Hopefully youll be able to come back to the Colonies in Oct. for The Gathering which will Almost Surely be in Chicago!


----------



## MrEd (Feb 11, 2013)

thanks for the report.


----------



## Shanghai (Feb 14, 2013)

Good report for a great trip. We traveled by day train from Amsterdam to

Prague and the sleeper on the return. Also took the Orient Express from

Vienna to Paris with our children in a double bedroom and had a wonderful

trip. The scenery is great along the Rhine River.


----------



## caravanman (Feb 15, 2013)

Hi Jim, MrEd, and Shanghai,

Hope to be able to make the trip to Chicago in the fall, fingers crossed.

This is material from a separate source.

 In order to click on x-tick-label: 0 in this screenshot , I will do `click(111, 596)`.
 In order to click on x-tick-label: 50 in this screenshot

The Eurotunnel / Chunnel trains seem to be a lot more popular since they moved the terminal from Waterloo to St. Pancras at the London end... That is better for me to connect from the midlands area where I live, but the downside is the prices have increased at popular times. The first early morning trains are low bucket, but I can't connect to those the same day. The Tunnel to Paris is still often cheaper, especially in advance, than the £87 single I paid, but as I wanted to go via Amsterdam the ferry worked for me. Worth mentioning that the German website offers reduced price fares that don't show up on the Eurorail site, for trains that go via Germany. Did you have a sleeper compartment to yourselves, or share the 4 or 6 berth ones, Shanghai?

Cheers,

Ed


----------



## Ispolkom (Feb 17, 2013)

Great trip report. I love the look of your coach to Budapest, and now I have to add the Dutch Flyer to the list of European ferries I want to take.


----------



## xyzzy (Feb 17, 2013)

In a few ways I miss the old border checks when driving or taking a train from France to Germany, for example. But in most respects it's a blast to go across a border without stopping and think about how much time we used to waste at those crossings -- and how many percentage points the money changers took from us every time we changed currencies.


----------



## Railroad Bill (Feb 17, 2013)

Eddie,

Really enjoyed your trip report and the great photos. Must be great having the ability to travel throughout Europe on the trains. Someday we hope to make it to Europe and do some riding. Also hope you make it to Chicago in Oct for the Gathering. Look forward to your future reporting.


----------